OpenAI’s launch of ChatGPT 3.5 set in movement an AI arms race that has modified the world.
How that seems for humanity is one thing we’re nonetheless reckoning with and could also be for fairly a while. However a pair of latest books each try and get their arms round it.
In Empire of AI: Goals and Nightmares in Sam Altman’s OpenAI, Karen Hao tells the story of the corporate’s rise to energy and its far-reaching affect everywhere in the world. In the meantime, The Optimist: Sam Altman, OpenAI, and the Race to Invent the Future, by the Wall Road Journal’s Keach Hagey, properties in additional on Altman’s private life, from his childhood by way of the current day, in an effort to inform the story of OpenAI.
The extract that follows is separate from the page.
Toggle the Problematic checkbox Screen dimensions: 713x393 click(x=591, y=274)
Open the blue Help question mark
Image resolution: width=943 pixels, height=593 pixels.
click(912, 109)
Each paint complicated photos and present Altman particularly as a brilliantly efficient but deeply flawed creature of Silicon Valley—somebody able to all the time getting what he desires, however typically by manipulating others. Learn the total assessment.
—Mat Honan
This startup desires to make extra climate-friendly metallic within the US
The information: A California-based firm known as Magrathea simply turned on a brand new electrolyzer that may make magnesium metallic from seawater. The know-how has the potential to provide the fabric, which is utilized in autos and protection purposes, with net-zero greenhouse-gas emissions.
Why it issues: Immediately, China dominates manufacturing of magnesium, and the most typical methodology generates a variety of the emissions that trigger local weather change. If Magrathea can scale up its course of, it might assist present another supply of the metallic and clear up industries that depend on it, together with automotive manufacturing. Learn the total story.